Regresó 18 años después, siendo abuela, en 2008 con un álbum espectacular, Hurricane, y, desde entonces y a sus 6o y pico años, no ha dejado de trabajar. Con los más grandes. Con Pavarotti en 2002. Y hasta cantando en el jubileo de diamante de la reina de Inglaterra. Vestida de Philip Treacy y desnuda, otra vez, por Keith Haring, incluso interpretando la banda sonora original de la nueva trilogía de culto para los adolescentes: Los juegos del hambre. Su sex appeal no ha perdido ni un ápice.

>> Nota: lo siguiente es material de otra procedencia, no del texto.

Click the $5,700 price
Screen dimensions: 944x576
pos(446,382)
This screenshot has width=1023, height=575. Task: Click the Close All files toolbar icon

Ni su violencia ni su capacidad para el escándalo y para ser la loca más inmensa que ha pisado un escenario.
Es una gigante de 1,79 metros, pero su sombra es kilométrica. Pero no es una diva. No. No lo es. "Kate (Moss) me dice que soy la única performer que merece realmente ser llamada diva. Yo la respeto. Y hasta la quiero. Pero llegados a ese punto discutimos. Odio la palabra diva, porque está muy gastada. Prefiero que me llamen otra cosa. Prefiero que me llamen Jones". Exacto es La Jones.
Ya no vive en Nueva York. Ha regresado a Jamaica, donde ha establecido su base de operaciones. El lugar donde vive tranquila fuera del ruido. Eso ya no le gusta. Y allí, entre palmeras y tritones, vuelve a llamarse Beverly. Necesitaba encontrar la luz. Esa que, cuando era pequeña, despedían sus dientes y sus ojos cuando caía la noche en la isla.